Court Opinion

ID: 8904653
Source: CourtListenerOpinion
Date Created: 2022-11-27 01:43:01.408718+00
Date Added: 2024-06-11T17:08:04.846448
License: Public Domain

MILLER, Judge,
dissenting.
I agree that the board erred in refusing to consider whether applicant performs a “service” within the meaning of the Trade*945mark Act; that, contrary to the board, the question “can properly be considered inter partes”; and that this goes to the question of which party was the prior user. Accordingly, the case should be remanded for the board’s discussion and decision on the question. , .
Failing this, I am persuaded that applicant’s “in house” clerical acts in processing “fringe benefit” annuity plans for its own employees (and for those of its subsidiaries and affiliates) and their surviving beneficiaries is not a “service” with respect to which service mark rights may vest.
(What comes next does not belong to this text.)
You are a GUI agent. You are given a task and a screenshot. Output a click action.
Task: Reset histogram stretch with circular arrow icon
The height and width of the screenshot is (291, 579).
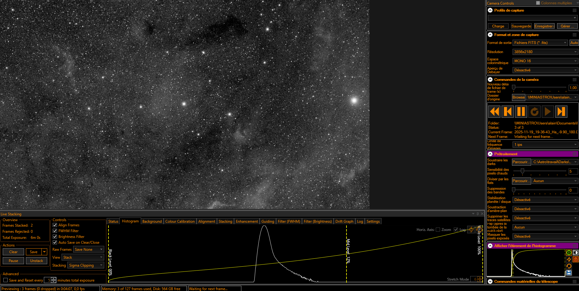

The majority’s response that the Trademark Act makes no distinction on the basis that the services are not applicant’s principal trade or business simply begs the question of whether the processing of such fringe benefit annuity plans is a “trade or business” for purposes of the Trademark Act.1 The majority further begs the question by saying that the Trademark Act does not preclude registration simply because the services are offered only to a limited segment of the public. Applicant’s employees (and the employees of its subsidiaries and affiliates) and their surviving beneficiaries do not constitute “a limited segment of the public” insofar as applicant is concerned.
When the Trademark Act was enacted, Congress was not concerned with the private employees of the owner of a mark. At the time the bill passed the House (H.R. 1654, 79th Cong., 1st Sess. (1945)) Congressman Lanham, himself, stated:
Mr. Speaker, the purpose of the measure is to protect honest business and also to protect the purchasers of commodities so that they may know the origin of the goods they were buying.
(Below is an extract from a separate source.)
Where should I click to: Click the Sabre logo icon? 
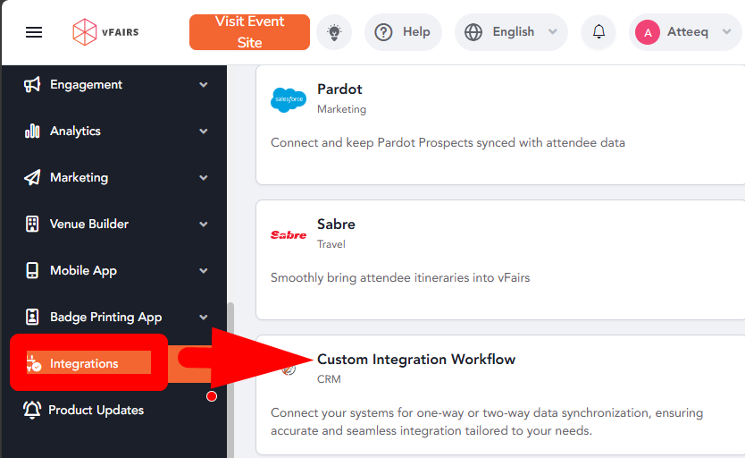click(289, 234)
91 Cong.Rec. (Part 2) 1724 (1945). This view was underscored by the Senate report accompanying the bill. The Committee on Patents stated its belief that the bill accomplished two purposes:
One is to protect the public so it may be confident that, in purchasing a product bearing a particular trade-mark which it favorably knows, it will get the product which it asks for and wants to get. Secondly, where the owner of a trademark has spent energy, time, and money in presenting to the public the product, he is protected in his investment from its misappropriation . . . . [Emphasis supplied.]
[1946] U.S.Code Cong. Service p. 1274.
Although the majority’s statement that the term “services” in the Trademark Act should be liberally construed is correct, it stretches “liberalism” to the breaking point to fail to recognize the difference between public goodwill (which is protected by registration of a service mark) and goodwill among the private employees of the owner of the mark.
The majority’s suggestion that applicant’s mark functions “to indicate origin” (to its employees), even though “an employee may know that the services are provided by [applicant]” is self-contradictory. And it is pure conjecture for the majority to say that the knowledge of applicant on the part of ex-employees and the beneficiaries of employees “would be far from certain.”

. Such processing of applicant’s annuity plans is, as the majority points out, “totally separate from the sale of applicant’s products.” The sale of goods clearly is a “trade or business” insofar as the public is concerned; whereas, the processing of applicant’s annuity plans is not.